--- TASK REQUIREMENTS ---
Show all lines below holding the string "agent".

Stored items
+ + + + +
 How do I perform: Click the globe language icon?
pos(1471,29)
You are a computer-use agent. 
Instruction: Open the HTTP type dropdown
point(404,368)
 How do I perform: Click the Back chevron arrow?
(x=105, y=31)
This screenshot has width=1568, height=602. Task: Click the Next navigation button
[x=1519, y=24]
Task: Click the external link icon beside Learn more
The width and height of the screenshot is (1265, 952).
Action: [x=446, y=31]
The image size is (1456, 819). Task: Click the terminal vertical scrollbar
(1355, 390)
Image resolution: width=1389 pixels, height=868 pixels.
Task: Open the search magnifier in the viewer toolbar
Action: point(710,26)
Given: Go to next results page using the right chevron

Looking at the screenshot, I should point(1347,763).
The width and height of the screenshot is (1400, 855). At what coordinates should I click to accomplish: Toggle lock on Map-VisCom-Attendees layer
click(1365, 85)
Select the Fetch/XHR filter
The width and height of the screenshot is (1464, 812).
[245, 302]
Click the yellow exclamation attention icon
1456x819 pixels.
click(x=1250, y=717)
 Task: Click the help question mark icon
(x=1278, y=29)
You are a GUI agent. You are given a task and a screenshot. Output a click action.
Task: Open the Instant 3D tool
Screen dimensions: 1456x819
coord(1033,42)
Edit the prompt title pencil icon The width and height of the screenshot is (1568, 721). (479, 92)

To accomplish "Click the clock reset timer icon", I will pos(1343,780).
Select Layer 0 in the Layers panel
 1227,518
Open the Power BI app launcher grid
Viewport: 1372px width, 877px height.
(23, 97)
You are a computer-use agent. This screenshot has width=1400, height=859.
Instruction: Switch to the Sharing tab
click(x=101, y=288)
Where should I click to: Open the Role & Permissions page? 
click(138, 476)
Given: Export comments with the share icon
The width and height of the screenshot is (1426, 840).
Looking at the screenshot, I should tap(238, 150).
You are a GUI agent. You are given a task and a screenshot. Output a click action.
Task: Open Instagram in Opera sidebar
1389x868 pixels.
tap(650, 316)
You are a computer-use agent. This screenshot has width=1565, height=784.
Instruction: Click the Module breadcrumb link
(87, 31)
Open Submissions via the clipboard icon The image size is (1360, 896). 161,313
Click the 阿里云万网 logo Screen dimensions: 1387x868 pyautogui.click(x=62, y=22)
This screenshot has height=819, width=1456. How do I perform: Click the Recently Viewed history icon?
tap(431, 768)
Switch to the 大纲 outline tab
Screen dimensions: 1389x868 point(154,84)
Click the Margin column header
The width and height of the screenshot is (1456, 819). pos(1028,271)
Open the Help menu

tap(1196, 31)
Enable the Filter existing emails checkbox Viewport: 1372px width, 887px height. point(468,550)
+ + + + +
--- SOLUTION TO THE PROBLEM ---
You are a computer-use agent. 
You are a GUI agent. You are given a task and a screenshot. Output a click action.
You are a computer-use agent. This screenshot has width=1400, height=859.
You are a GUI agent. You are given a task and a screenshot. Output a click action.
You are a computer-use agent. This screenshot has width=1565, height=784.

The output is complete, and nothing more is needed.